● Tasks to carry out
**a.** Check statements (i) to (iii) against the passage on Amaranthus spinosus. For each one, answer yes or no and quote the words from the passage that decide it.
(i) Chloroplast DNA is widely used as a molecular marker for identifying taxa.
(ii) Chloroplast DNA encodes more than 100 tRNA genes.
(iii) Amaranthus spinosus can adapt to a wide range of edaphic factors.
**b.** Please repeat the passage on Amaranthus spinosus word for word, everything from "Amaranthus spinosus has" down to "et al, 2010).".

Amaranthus spinosus has
different morphological characteristic. The morpho-logical characteristics were
affected by plant adaptation and genetic variation among them (Schlichting and
Pigliucci, 1998; Fatinah et al, 2012). Amaranthus spinosus can be adapted in
the different ecogeographic and wide range of edaphic factor (environmental
heterogeneity) (Costea et al, 2004). Amaranth genus has capability tointerbreed
among species in the same genus. The interbreeding also causes different
morphological charac-teristic of A. spinosus (Murray, 1940; Popa et al, 2010).
Chloroplast DNA is a
molecular marker that widely used for taxon identification (Clegg and Zurawski,
1991). The cpDNA has an independent genome that encoded several proteins, which
are protein related photosynthetic and housekeeping genes. The cpDNA encode
30-50 tRNA genes and 100 other protein. The gene that encode protein divided
into several kinds, they are gene as splicing factors (rpoB, rpoC1, rpoC2,
rpsl6 and matK) and protein related photosynthetic (rbcL, afpB, psaA and petB)
(Baumgartner et al, 1993; Sugiura, 1995; De Las Rivas et al, 2002).
Genetic variation in A.

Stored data
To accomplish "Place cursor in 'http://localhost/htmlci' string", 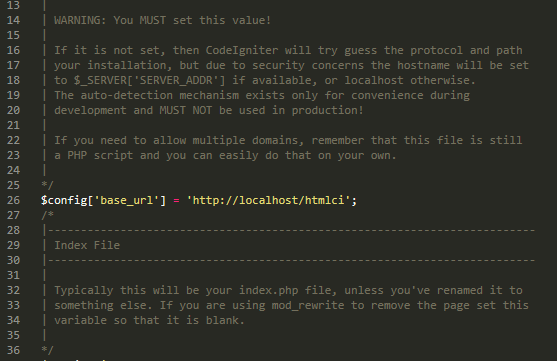I will point(269,200).
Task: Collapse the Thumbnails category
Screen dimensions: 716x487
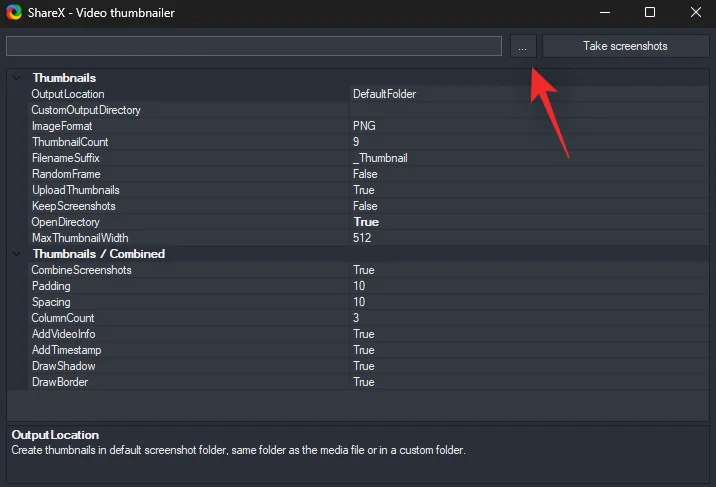Action: click(17, 78)
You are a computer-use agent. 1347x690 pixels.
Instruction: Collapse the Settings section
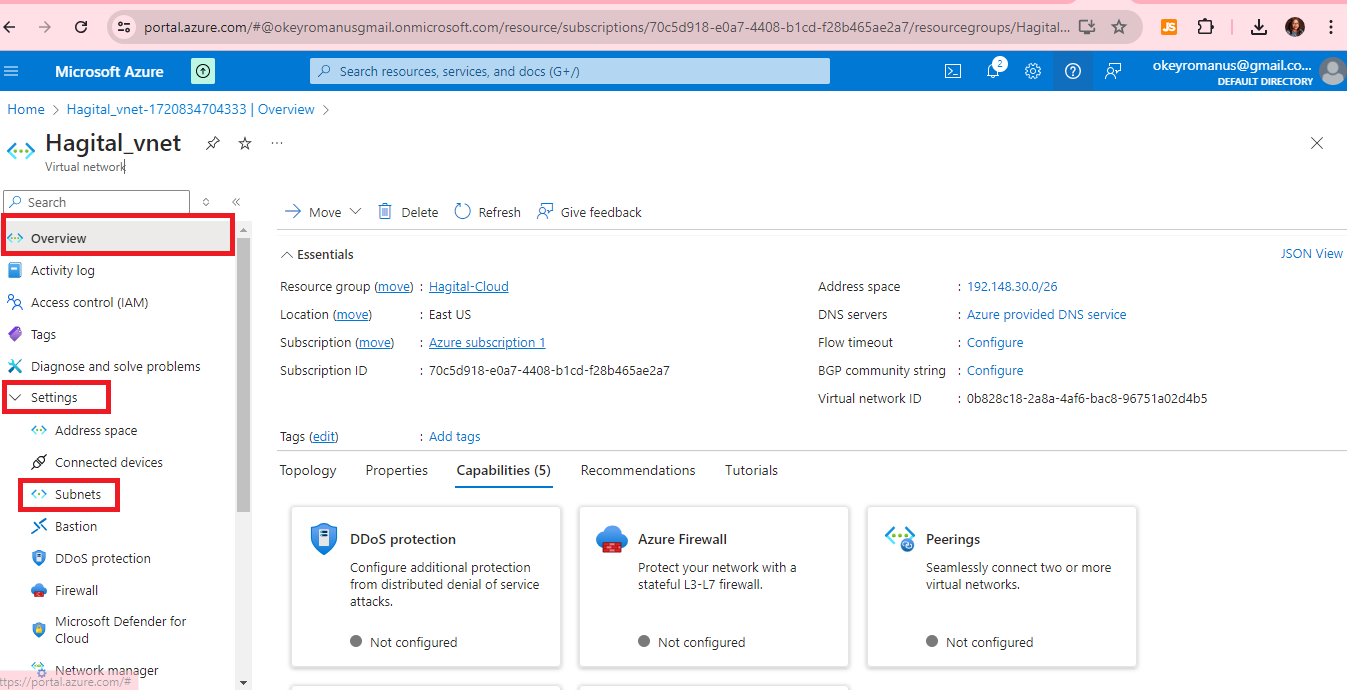(x=15, y=398)
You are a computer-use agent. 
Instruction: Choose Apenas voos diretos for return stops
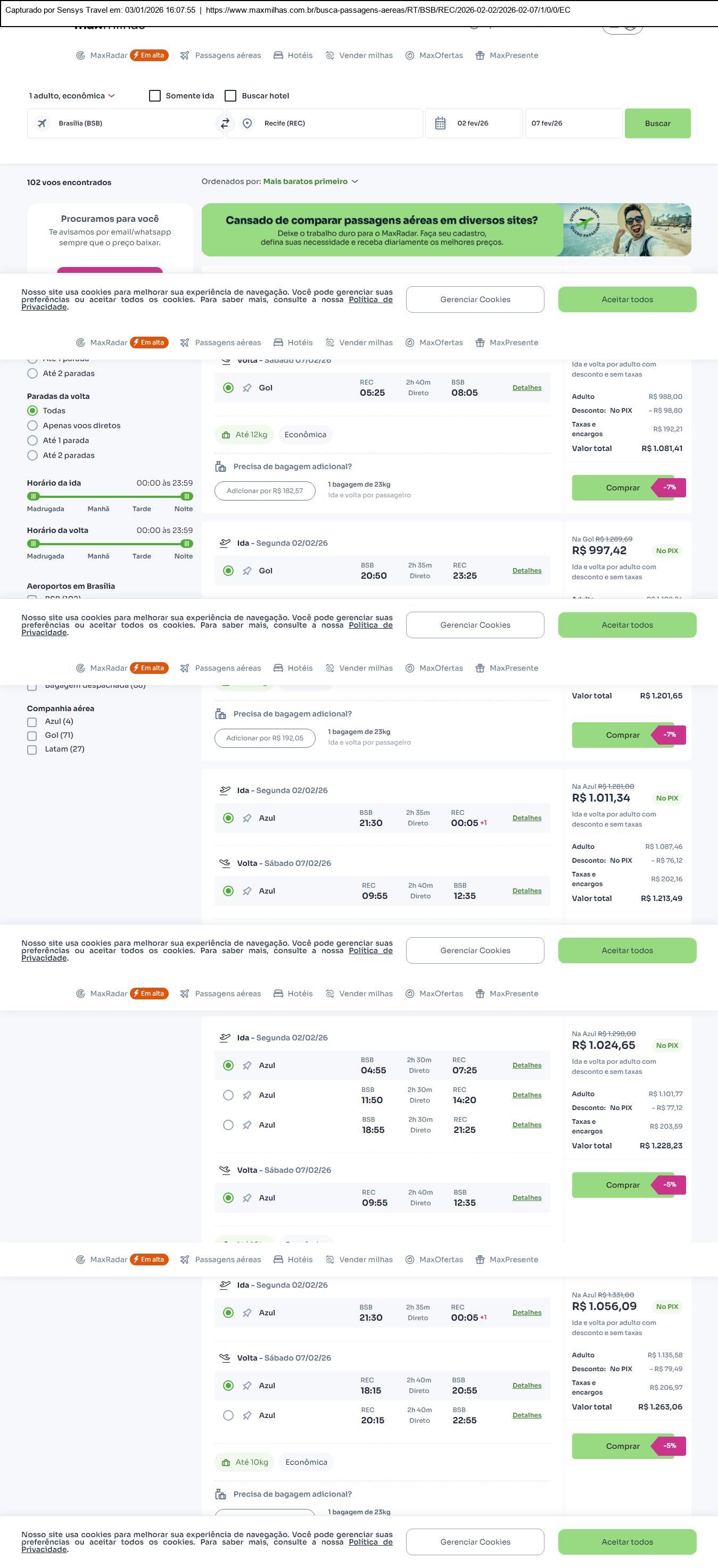point(33,426)
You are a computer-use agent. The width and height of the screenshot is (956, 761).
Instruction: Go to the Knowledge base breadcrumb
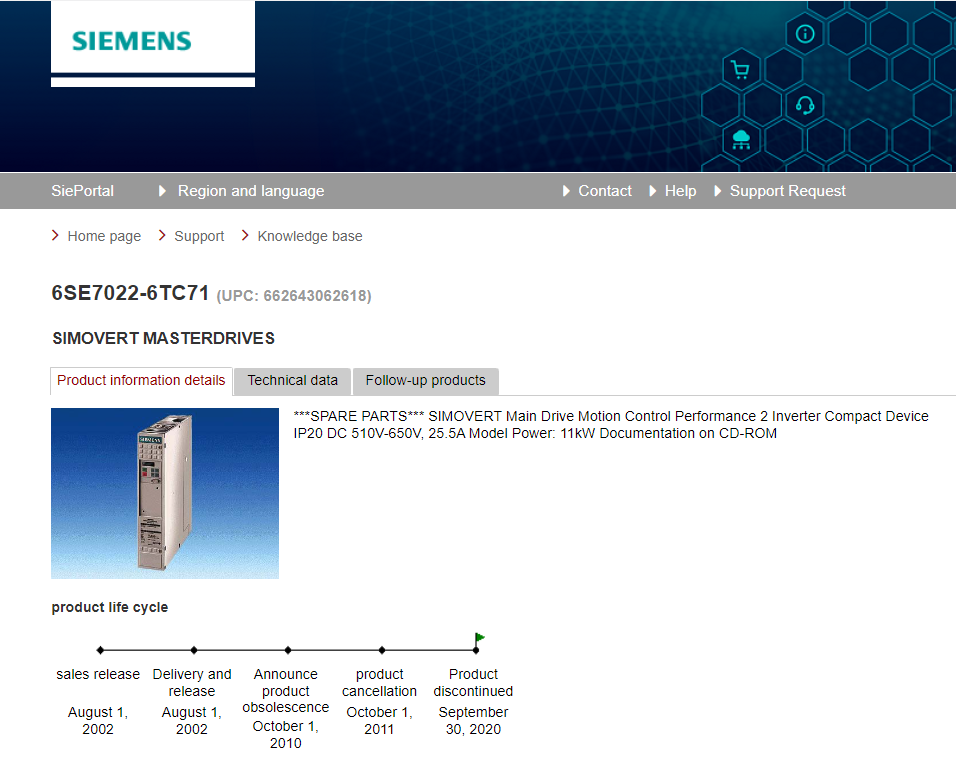click(x=310, y=236)
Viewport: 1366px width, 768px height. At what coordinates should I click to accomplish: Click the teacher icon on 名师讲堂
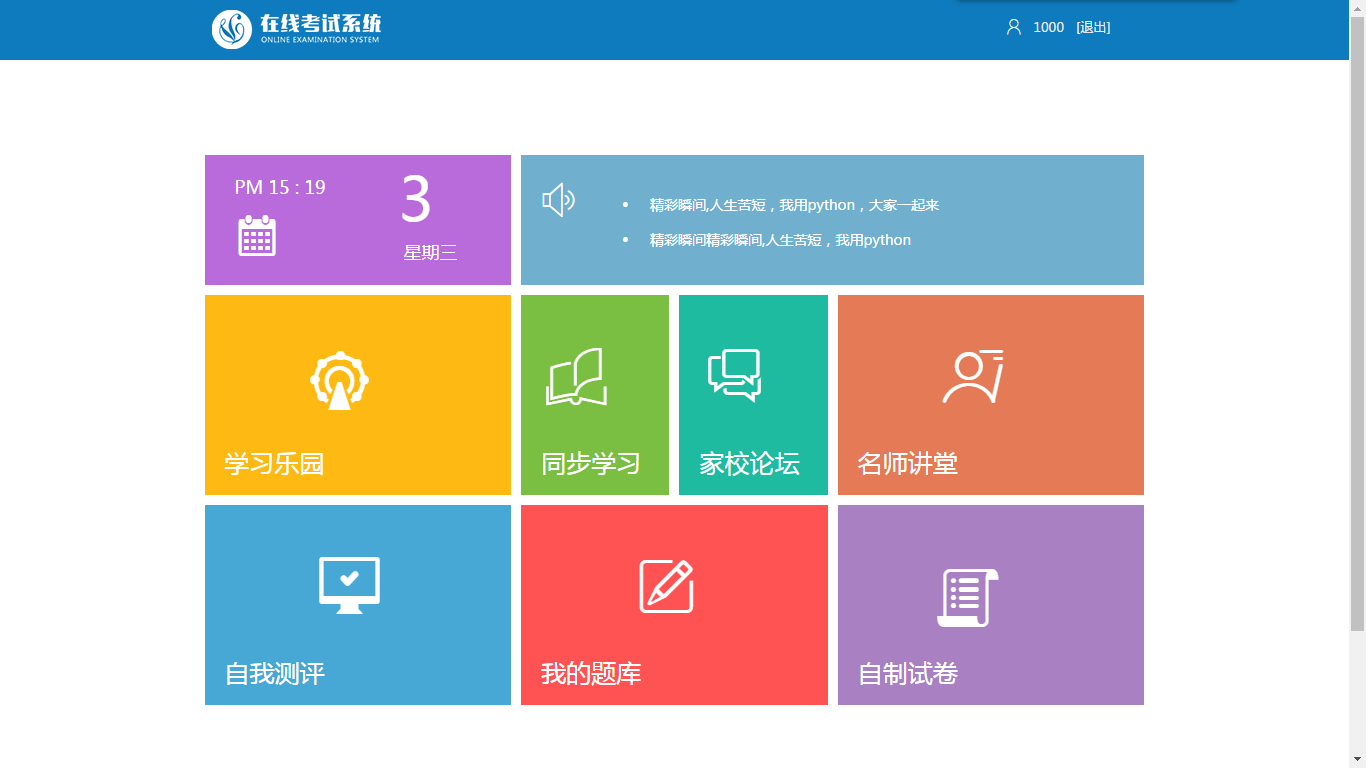click(x=972, y=377)
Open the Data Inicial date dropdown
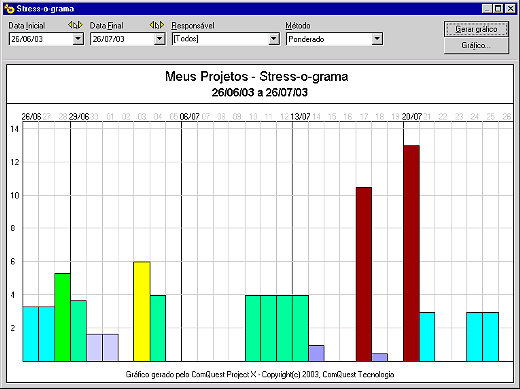Image resolution: width=520 pixels, height=389 pixels. (78, 39)

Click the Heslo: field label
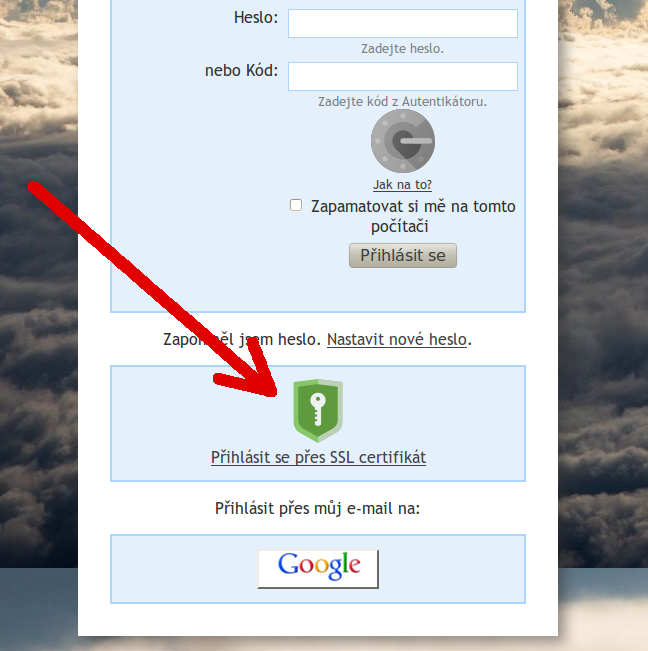point(256,17)
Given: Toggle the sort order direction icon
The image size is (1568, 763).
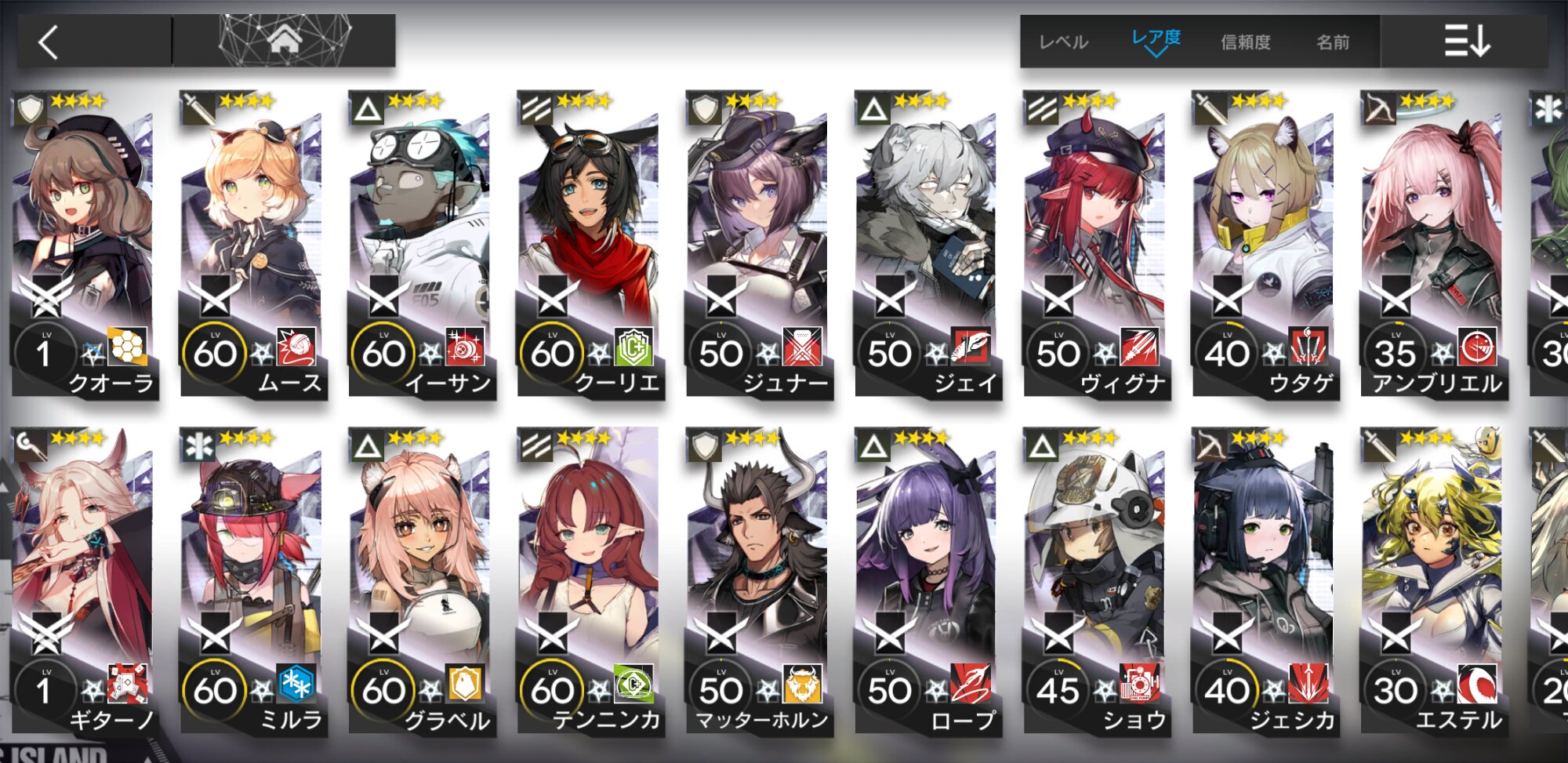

● Responses in order
**a.**
(i) Yes: "Chloroplast DNA is a molecular marker that widely used for taxon identification"
(ii) No: "The cpDNA encode 30-50 tRNA genes and 100 other protein."
(iii) Yes: "Amaranthus spinosus can be adapted in the different ecogeographic and wide range of edaphic factor"

**b.**
Amaranthus spinosus has
different morphological characteristic. The morpho-logical characteristics were
affected by plant adaptation and genetic variation among them (Schlichting and
Pigliucci, 1998; Fatinah et al, 2012). Amaranthus spinosus can be adapted in
the different ecogeographic and wide range of edaphic factor (environmental
heterogeneity) (Costea et al, 2004). Amaranth genus has capability tointerbreed
among species in the same genus. The interbreeding also causes different
morphological charac-teristic of A. spinosus (Murray, 1940; Popa et al, 2010).